Doctors from the University of Florida College of Medicine performed a review of records of all patients at their institution who underwent both a glaucoma drainage device placement and penetrating keratoplasty from January 1, 1998 to December 31, 2003, and determined that GDD placement can provide glaucoma control in a high percentage (71 percent) of eyes with PK, even at five years. Glaucoma outcome was assessed by postoperative intraocular pressure, number of glaucoma medications and need for further glaucoma surgery, while corneal grafts were assessed for clarity. 

Twenty-eight eyes of 27 patients were studied. All eyes had GDD placement in the anterior chamber. The mean pre-GDD IOP was 28.8 ±10.3 mmHg on a mean of 2.6 ±0.8 glaucoma medications. At five-year follow-up, the mean IOP was 13.0 ±5.9 mmHg on a mean of 0.9 ±1.0 medications. GDD implantation successfully controlled glaucoma in 96 percent at one year, 86 at two years, 79 at three, 75 at four and 71 percent at five years. Grafts remained clear in 96 percent at one year, 82 at two years, 75 at three, 57 at four and 54 percent at five years. The success of PK in GGD remains reasonable (54 percent) at five years. IOP control and graft survival rates are comparable with earlier published studies with shorter follow-up or tube placement in the vitreous cavity. Failure of glaucoma outcome or graft survival was associated with prior intraocular surgeries.

Physicians at Kaiser Permanente in the Diablo Service Area in California performed a time-trend study on increasing adoption of intracameral injections after phacoemulsification cataract surgery, and concluded that the adoption coincided with a decline in the rate of postoperative endophthalmitis. 

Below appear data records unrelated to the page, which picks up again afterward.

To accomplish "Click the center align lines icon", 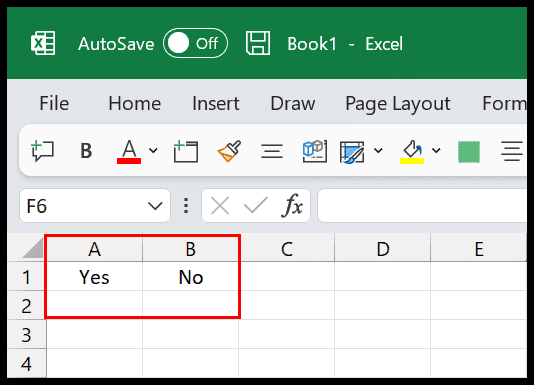I will (272, 151).
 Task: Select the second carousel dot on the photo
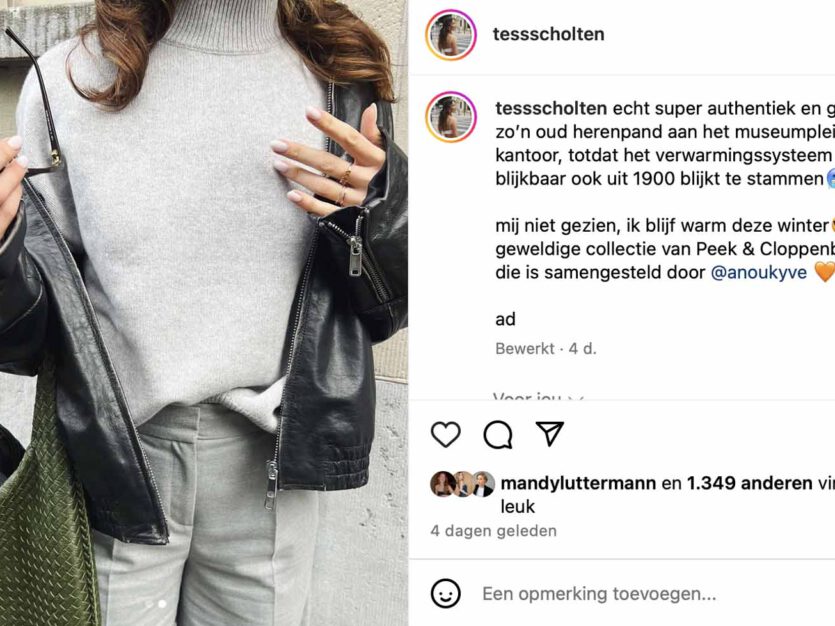[x=162, y=604]
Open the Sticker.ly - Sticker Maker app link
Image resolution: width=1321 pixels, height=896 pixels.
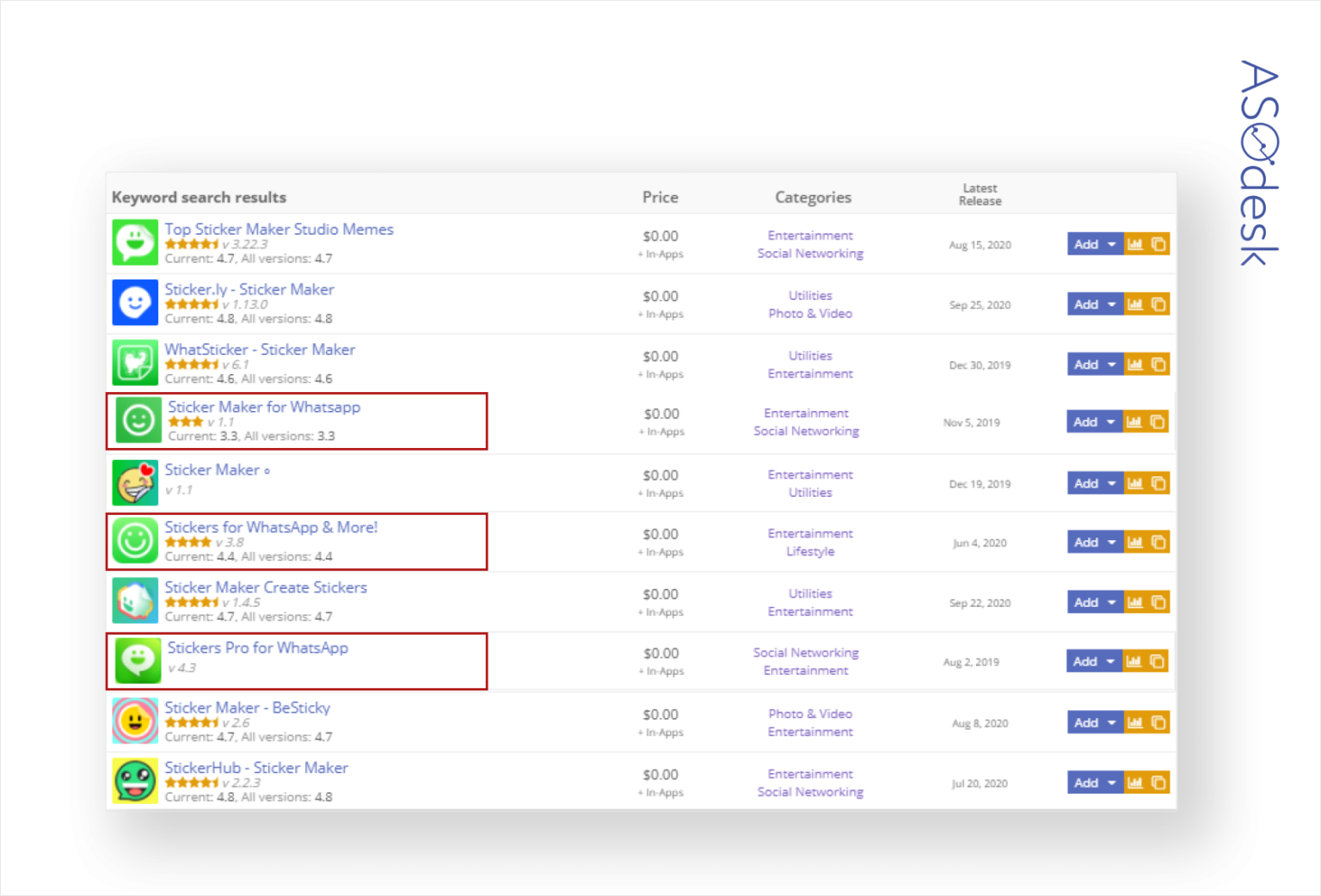(x=249, y=289)
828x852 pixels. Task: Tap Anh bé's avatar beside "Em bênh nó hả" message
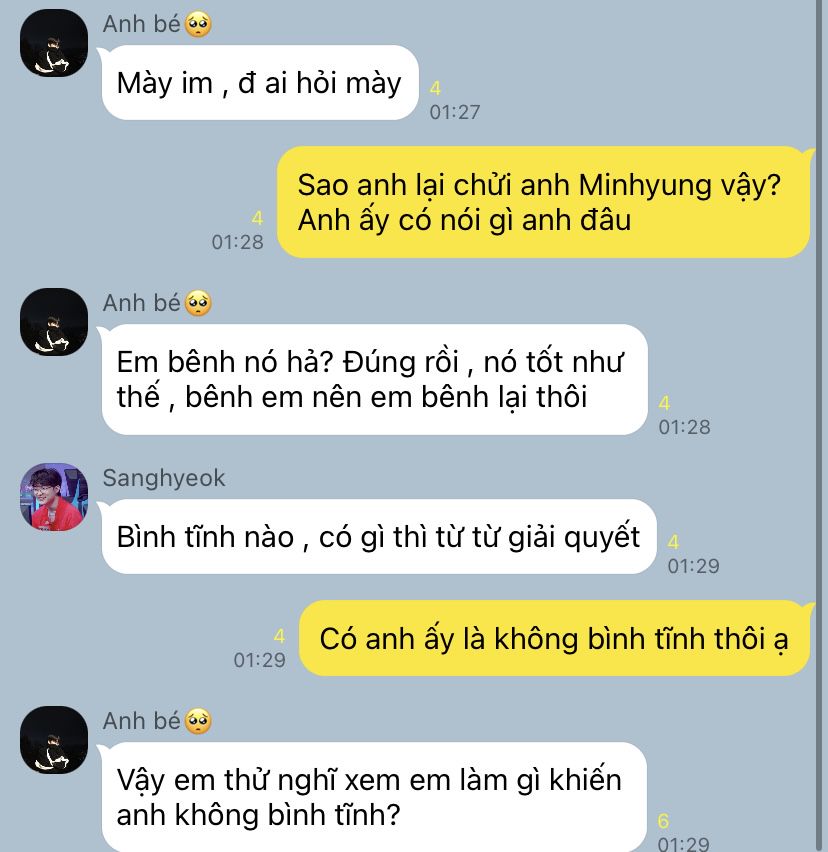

Three time periods were identified for this study: 2007; 2008 to 2009; and 2010 to 2011. In 2007, patients primarily received postop antibiotic drops without intracameral injection. During 2008 and 2009, patients received intracameral cefuroxime unless contraindicated by allergy or posterior capsule rupture and the surgeons’ usual postop topical drop regimen. During 2010 and 1011, all patients received an intracameral injection of cefuroxime, moxifloxacin or vancomycin while topical antibiotics were used according to surgeon preferences. The rates of postop endophthalmitis during these three periods were calculated; 19 cases of endophthalmitis occurred in 16,264 cataract surgeries. The respective rates per 1,000 during the three time periods (2007; 2008 to 2009; 2010 to 2011) were as follows: 3.13 (95 percent CI, 1.43-5.93); 1.43 (95 percent CI, 0.66-2.72); 0.14 (95 percent CI, 0-0.78).

Evaluated separately were consecutive patients without PCR from a subgroup of three surgeons who used intracameral injection alone without preop topical antibiotics; a low infection rate was observed with injection alone, with only one case of endophthalmitis observed in 2,038 patients (rate per 1,000: 0.49; 95 percent CI, 0.01-2.73).